__WORK TO BE COMPLETED__
Copy the records below verbatim, starting at the line containing "Given: Switch file dialog to cover flow view" and ending at the line containing "tap(246, 57)", with both of those lines included. Give nothing else.
* * * * * * *
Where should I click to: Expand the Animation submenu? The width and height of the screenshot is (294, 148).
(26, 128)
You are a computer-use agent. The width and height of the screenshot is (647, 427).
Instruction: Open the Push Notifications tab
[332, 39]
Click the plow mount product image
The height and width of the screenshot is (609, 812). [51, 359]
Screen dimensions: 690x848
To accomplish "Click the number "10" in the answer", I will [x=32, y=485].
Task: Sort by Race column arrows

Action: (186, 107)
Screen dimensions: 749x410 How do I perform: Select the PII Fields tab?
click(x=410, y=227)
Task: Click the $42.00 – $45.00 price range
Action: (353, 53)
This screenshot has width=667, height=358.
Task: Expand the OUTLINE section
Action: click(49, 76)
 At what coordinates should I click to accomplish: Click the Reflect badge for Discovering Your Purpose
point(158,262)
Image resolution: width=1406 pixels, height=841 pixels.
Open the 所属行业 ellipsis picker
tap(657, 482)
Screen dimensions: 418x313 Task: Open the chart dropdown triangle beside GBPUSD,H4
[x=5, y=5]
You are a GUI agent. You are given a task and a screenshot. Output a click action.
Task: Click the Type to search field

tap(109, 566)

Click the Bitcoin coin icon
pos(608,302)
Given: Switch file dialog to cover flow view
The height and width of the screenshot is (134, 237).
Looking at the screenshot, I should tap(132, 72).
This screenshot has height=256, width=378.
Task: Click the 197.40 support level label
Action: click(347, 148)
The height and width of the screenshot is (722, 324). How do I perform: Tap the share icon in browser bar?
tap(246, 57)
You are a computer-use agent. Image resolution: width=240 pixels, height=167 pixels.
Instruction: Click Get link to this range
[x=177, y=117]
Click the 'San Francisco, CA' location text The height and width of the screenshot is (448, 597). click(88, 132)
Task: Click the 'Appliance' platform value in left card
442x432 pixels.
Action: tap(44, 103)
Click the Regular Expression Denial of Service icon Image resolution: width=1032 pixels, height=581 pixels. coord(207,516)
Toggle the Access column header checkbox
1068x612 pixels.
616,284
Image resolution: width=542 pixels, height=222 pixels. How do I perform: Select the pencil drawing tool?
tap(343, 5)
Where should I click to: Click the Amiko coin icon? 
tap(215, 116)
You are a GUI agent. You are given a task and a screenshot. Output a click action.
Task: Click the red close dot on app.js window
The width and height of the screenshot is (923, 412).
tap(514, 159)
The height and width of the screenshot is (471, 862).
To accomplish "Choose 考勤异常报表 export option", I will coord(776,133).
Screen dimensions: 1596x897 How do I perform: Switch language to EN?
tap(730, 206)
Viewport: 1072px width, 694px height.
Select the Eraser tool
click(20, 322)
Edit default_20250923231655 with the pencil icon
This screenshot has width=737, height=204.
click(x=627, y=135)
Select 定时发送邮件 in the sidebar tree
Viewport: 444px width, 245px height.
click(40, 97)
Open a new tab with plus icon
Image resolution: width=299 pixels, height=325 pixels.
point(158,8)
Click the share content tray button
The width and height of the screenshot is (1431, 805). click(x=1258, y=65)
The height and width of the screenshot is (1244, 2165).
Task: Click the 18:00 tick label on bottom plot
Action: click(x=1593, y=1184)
* * * * * * *
__EXPECTED OUTPUT__
Given: Switch file dialog to cover flow view
The height and width of the screenshot is (134, 237).
Looking at the screenshot, I should tap(132, 72).
This screenshot has height=256, width=378.
Task: Click the 197.40 support level label
Action: click(347, 148)
The height and width of the screenshot is (722, 324). How do I perform: Tap the share icon in browser bar?
tap(246, 57)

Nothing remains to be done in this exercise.